The Class of 2016 prospect has started to see a spike in his recruiting period. He’s landed four NCAA Division I scholarship offers from Montana State, Weber State, Sacramento State and the University of Ohio.

“All the conversations so far have been about building a relationship with them and what I want to study; plus all the good stuff the school has to offer,” Taylor said.

The 170-pounder led the Huskies with 1,657 rushing yards and 27 touchdowns last season. Three of his banner nights were against traditional Southern California powerhouses Orange Lutheran (266 yards), Long Beach Poly (200 yards) and Santiago of Corona (253 yards with six touchdowns).

While he’s received four scholarship pledges and has gained more notice in the talent heavy Inland Empire, Taylor said he thinks that most big time college football programs won’t make a run at him.

“To be honest when I was a kid I had two favorite schools: Arizona State and Boise State.

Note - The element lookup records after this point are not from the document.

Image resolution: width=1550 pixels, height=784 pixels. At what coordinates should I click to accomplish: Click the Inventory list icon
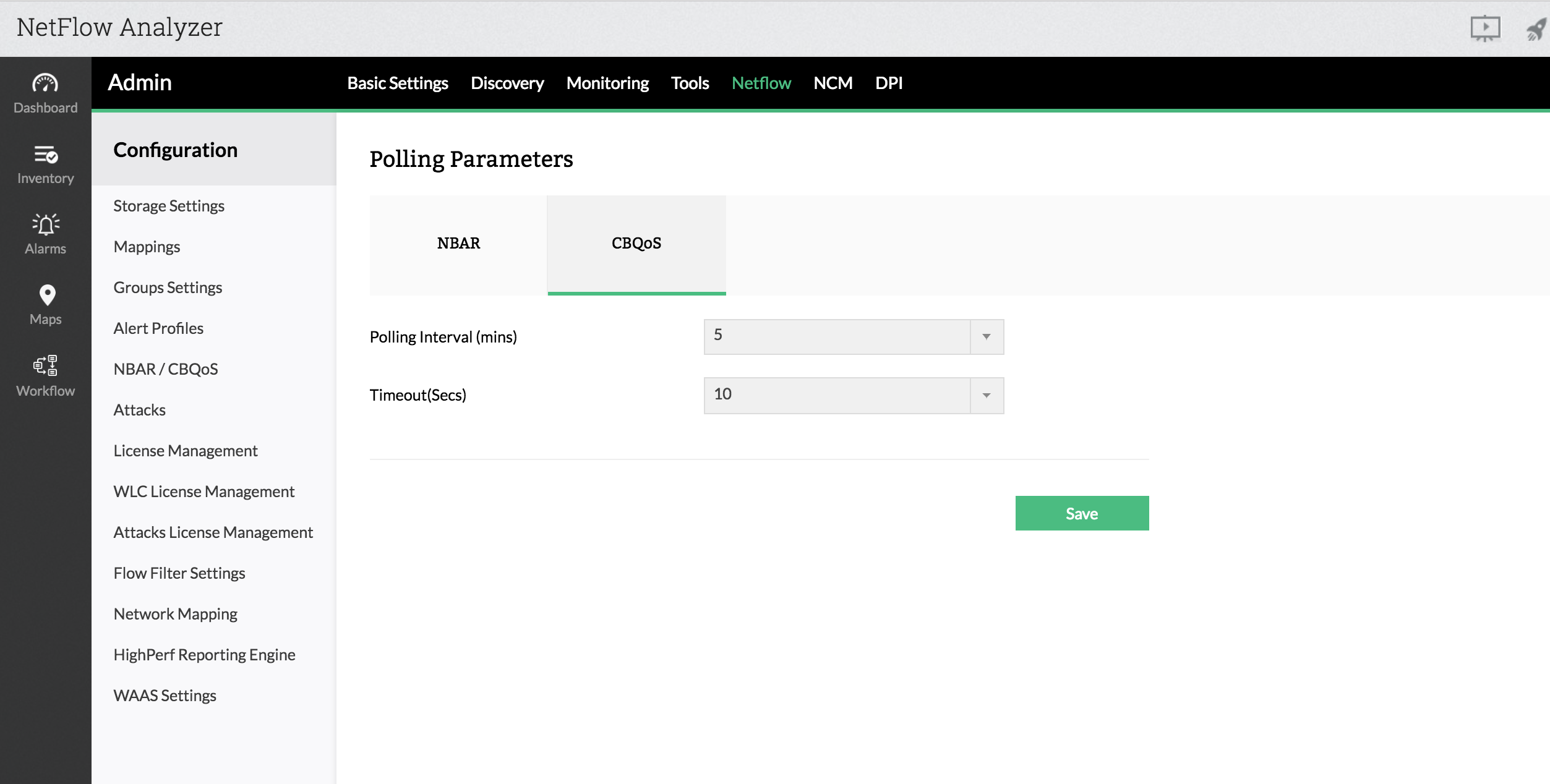(x=45, y=154)
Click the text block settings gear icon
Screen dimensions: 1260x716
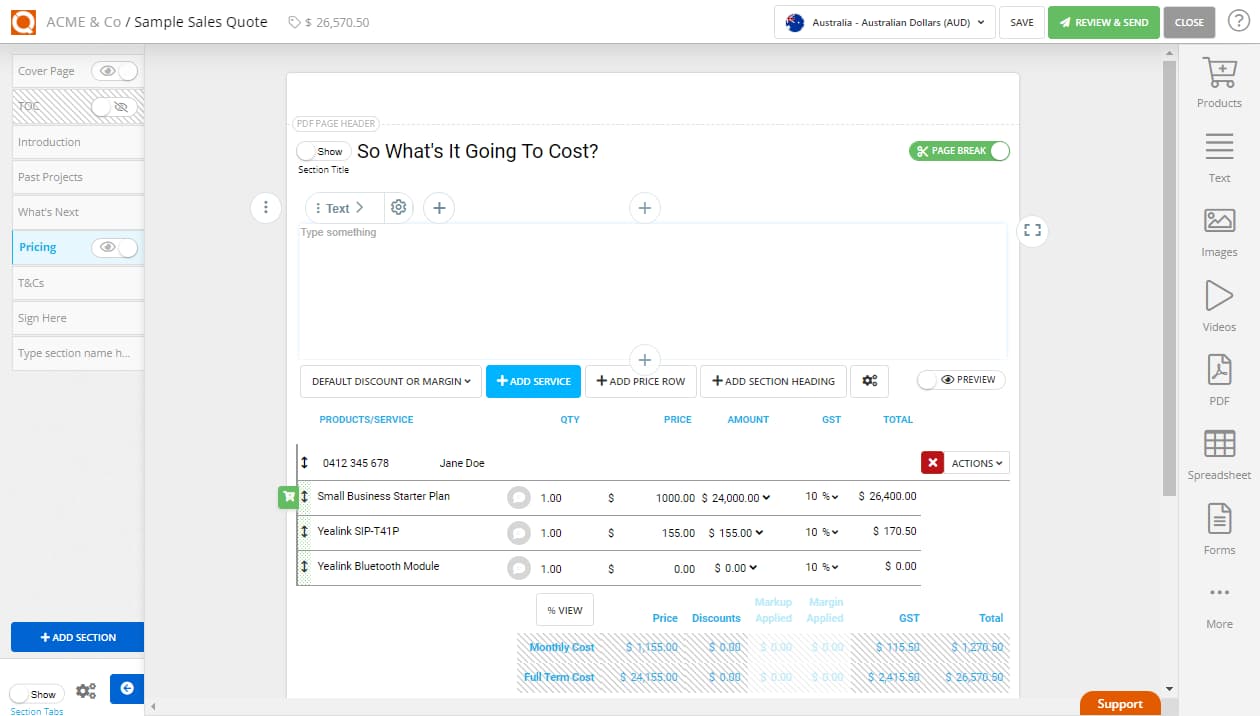click(x=399, y=208)
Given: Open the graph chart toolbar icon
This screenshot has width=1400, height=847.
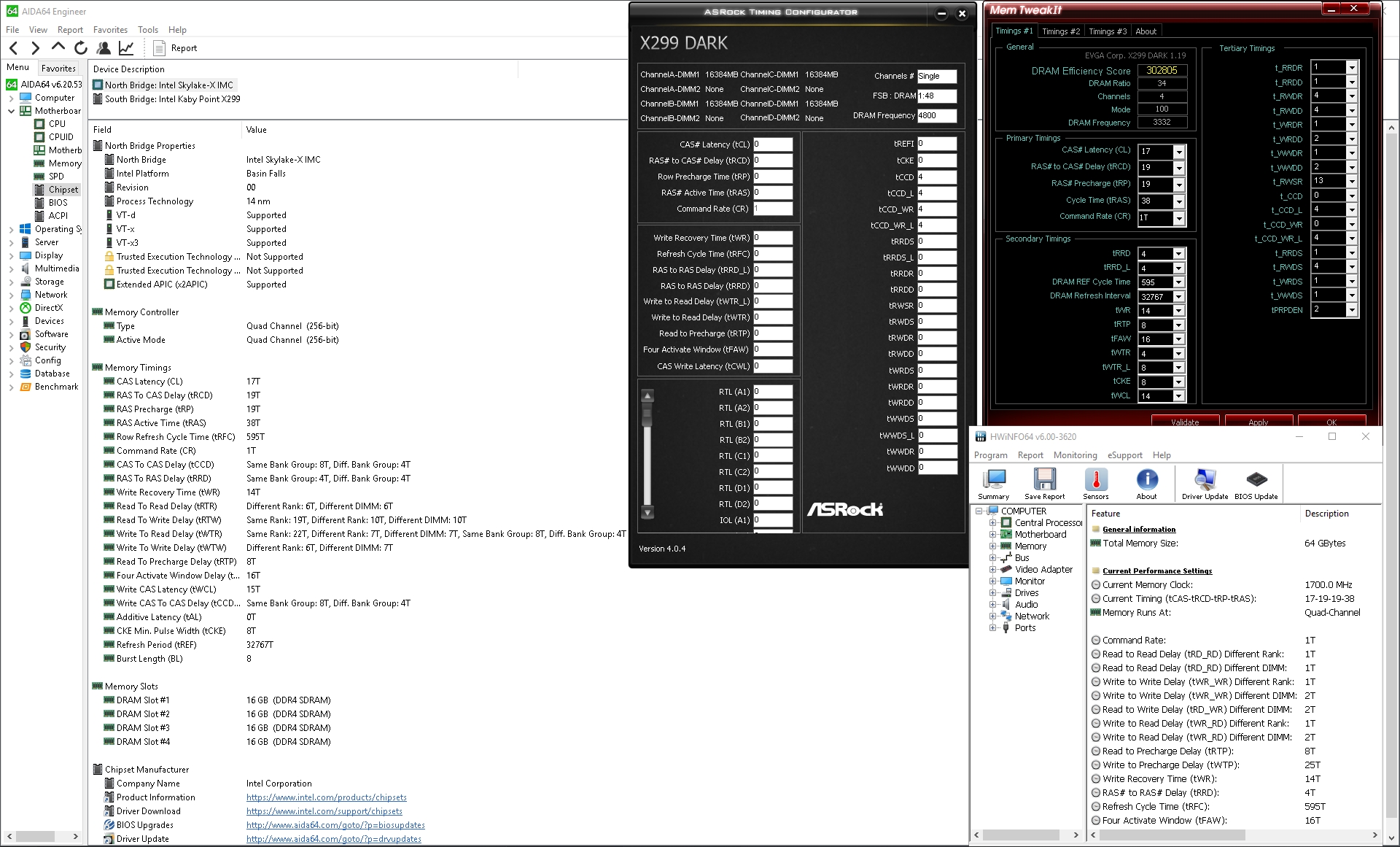Looking at the screenshot, I should point(126,48).
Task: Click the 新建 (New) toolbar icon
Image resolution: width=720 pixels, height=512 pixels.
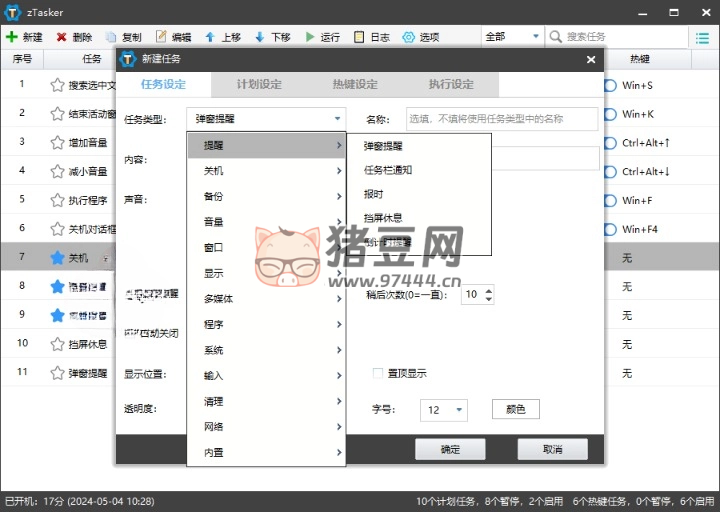Action: tap(11, 37)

But as I got older, I realized my size was going to limit me,” Taylor said. “So now, whoever is willing to take a chance on me is my favorite school - and those are the schools that offered me so far.”

Taylor, who’s listed as a 3-star prospect by recruiting websites Rivals and Scout, said that he’s mainly getting looks at running back but other coaches have told him they would consider playing him at a different position.  

“So far their interest (in me) has been at running back, but most of them have been talking about getting me in where I can fit,” Taylor said. “All I really want to do is play.”

Taylor describes himself as a leader by example and adds “I get the team going without verbal motivation.”

But through all the attention he’s received for his highlight reel plays, is he motivated by the opponents who underestimate him because of his stature?

“Honestly, I don't have anything to say to those who underestimate me. I let my talent show what I can really do,” Taylor said.